According to NIH, the rarity and diversity of senescent cells have made it impossible for scientists to identify and study them. This program is created to develop therapies that suppress the tissue-damaging effects of senescent cells to get their beneficial effects .
What is Cellular Senescence?
Cellular division is the hallmark of human development. But a time will come when the body would accumulate a small number of cells that have stopped dividing. This process is known as cellular senescence in which cells would cease to divide and undergo distinctive phenotypic alterations and tumor suppressor activation.
According to News Medical Life Sciences, senescent cells play a significant role in biological processes. They could aid in wound repair or prevent tumors in some cancers and contribute to chronic age-related diseases and neurodegeneration. Due to its negative effects, "senolytics" are developed to remove them from the body.
NIH's National Cancer Institute director Dr. Norman "Ned" Sharpless said that studying senescent cells will help assess their role in the development of chronic diseases, including cancer. He added that among chronic age-related diseases, cancer is the most prevalent.
Through NIH's SenNet program, they are looking forward to the translational benefits that will come out of it that will give answers to some of the challenging questions on the role of senescent cells in aging and cancer, advancing their work in the overall cancer research field.
NIH Awards $125M in Total to Tissue Mapping Centers for Cellular Senescence Study
NIH is funding a total of $125 million to 16 grants over five years. They have already issued eight awards for the creation of SenNet Tissue Mapping Centers, seven awards for Technology Development and Application Projects, and has awarded one Consortium Organization and Data Coordinating Center (CDCC).
Some of the institutions awarded with a five-year grant for the SenNet Tissue Mapping Center include Yale Cancer Center, which received $6.5 million; Washington University School of Medicine in St. Louis, which received $7.5 million; and Pittsburgh School of Medicine and UPMC researchers, who received a combined amount of $31 million.

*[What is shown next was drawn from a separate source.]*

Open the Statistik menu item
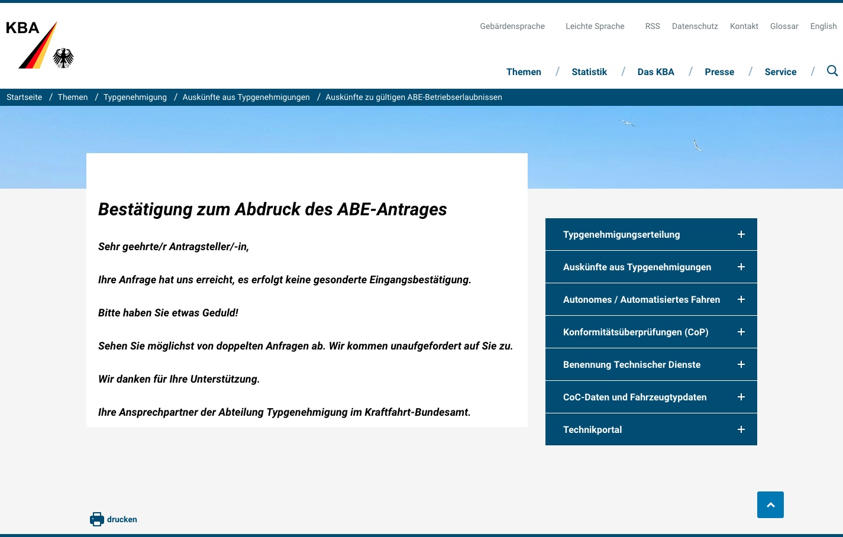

The Tissue Mapping Centers are tasked to identify biomarkers of senescent cells in human lymphoid organs and then construct high-resolution, detailed maps of cellular senescence across various health states and the lifespan.
Meanwhile, the CDCC will collect, store, and curate the data, tools, and models derived from the program. Institutions will work together to create an accessible and searchable Atlas of Cellular Senescence that will enable other researchers to develop therapeutics that target cellular senescence and improve human health that is difficult to achieve through individual efforts.